My Sex Don’t Cost a Thing

Do you know what's better than April? Gaypril! Come join the Queer Resource Center of the Claremont Colleges to celebrate the plurality of sexualities and genders of your peers and the 5C community! Check with the QRC for a full listing of events, online at http://facebook.com/RainbowSkiLodge. Happy Gaypril, and happy spring!

Dear Tender Buttons,

I'm a hetero female in a great relationship with a great guy. He treats me with respect, and after some pretty bad experiences with guys at the 5Cs, I've come to understand that he's worth keeping. I guess my question is financial: How do we split the costs of sex? He doesn't like the free condoms in Student Health, and we both require some lube to get us started. We come from similar economic backgrounds, but I've been noticing that he supplies a lot of the condoms, and he will generally bring the lube that he uses to masturbate. Should I feel bad about not contributing to our sex fund?

Sincerely,

Financially Independent Sexy Times

Dear FIST,

I'd like to thank you for your letter, FIST. You draw attention to a widely known but rarely recognized condition: Sex costs money. Generally, unsexy guardians of prudish morality will throw around the phrase “the cost of sex” like an ungainly hammer, smashing the horniness of nearby teens with images of clinics, viral diseases, and Bristol Palin. But we forget that there is an actual price one pays to enjoy healthy and safe sex, whether you spend on condoms, oral contraceptives, lubrication, or toys. Please be conscious of your considerable privilege in being able to make these purchases, and donate to organizations like Planned Parenthood whenever possible.

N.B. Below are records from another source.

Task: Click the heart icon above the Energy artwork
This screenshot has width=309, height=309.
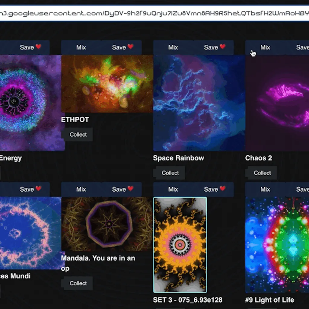Action: 39,47
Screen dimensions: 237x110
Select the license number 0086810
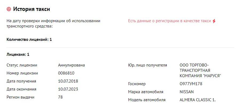pos(66,73)
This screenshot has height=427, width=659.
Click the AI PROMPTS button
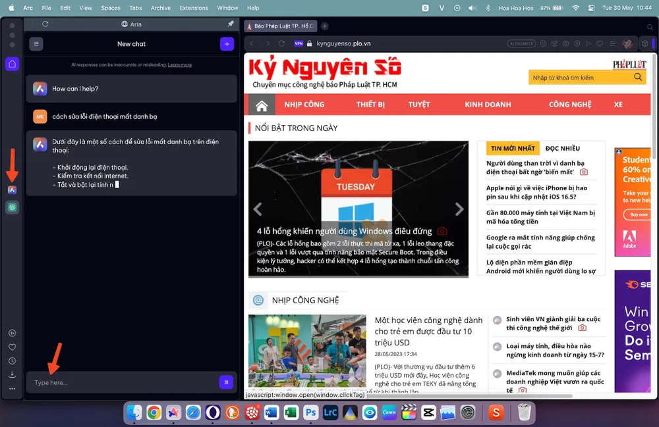coord(521,43)
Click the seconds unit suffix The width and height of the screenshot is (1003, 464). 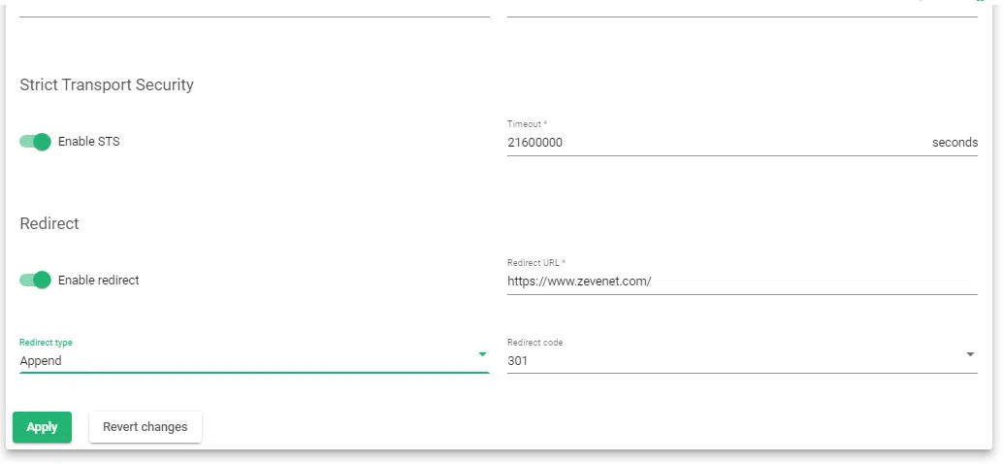[954, 143]
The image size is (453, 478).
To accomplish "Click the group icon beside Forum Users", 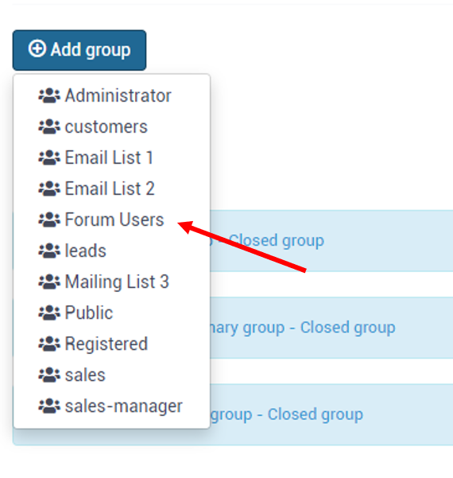I will coord(49,220).
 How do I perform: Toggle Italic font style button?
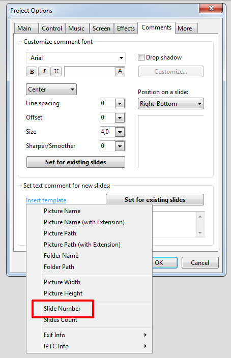(x=44, y=72)
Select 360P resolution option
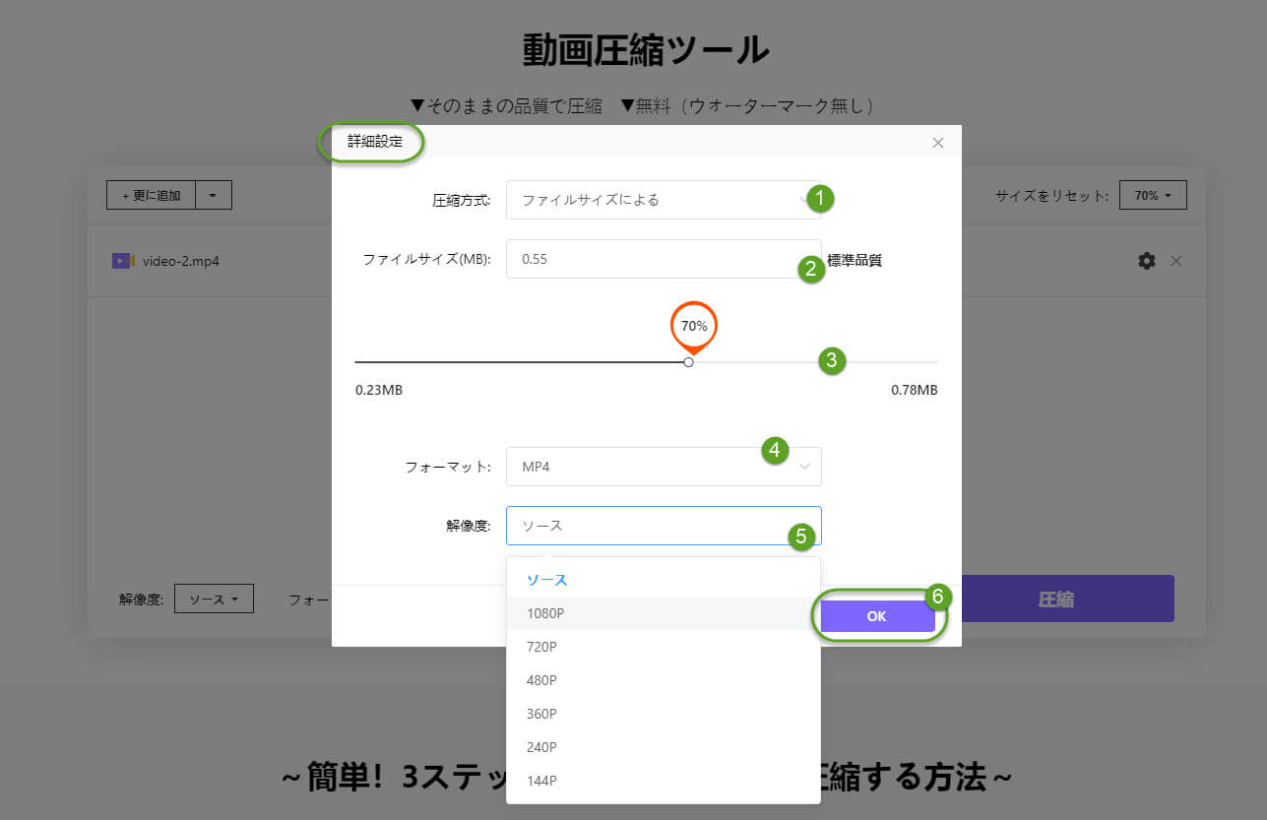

You need to assert a more proactive role in the financing your sex life, FIST. I do not know if you split the cost of dinners or late night Yogurtland trips—if you do, that's fantastic. If not, cough up, and stop pretending that you're a princess. Let's live up to the work of Simone de Beauvoir in The Second Sex: your receptive role in intercourse should not construct the entirety of your relationship. That is to say, you are not “the passive one” because your boyfriend penetrates you. Binaries like “male/active” versus “female/passive” are as false as they are damaging. However, that is the sort of sexist language that circulates when someone like FIST wonders if she should pitch in for contraception. FIST: It's your body. Why is this even a question for you?

FIST, the consequences of you ceding condom/lube purchases to your boyfriend extend beyond turning Ms. de Beauvoir over in her grave. Be selfish, and think about your own pleasure. He has preferred condom/lube selections, but do you? Lubrications vary wildly in texture, heat, and sensation, and I hazard a guess that you have not done as much sampling as your boyfriend. Furthermore, condoms should feel nice to both partners, not just the phallus-wielder. My ex once rolled on a “ribbed condom” recommended to us by a few naïve breeders. Post-coitus, I checked the wrapper to make sure “ribbed” wasn't a fancy word for “NEEDLESS AGONY.” In other words, it's fantastic that your boyfriend discovered a condom that works for him, but have you?

Oral contraceptives, on the other hand, should be a conversation you have only between you and your doctor, FIST. Your boyfriend's hormones will not change. Hormonal contraception will impact your body, not his. And if he suggests you take the pill, don't be too hasty—see your doctor and consult your insurance provider.

Oh, and congratulations on finding a fantastic 5C guy. You kids have fun.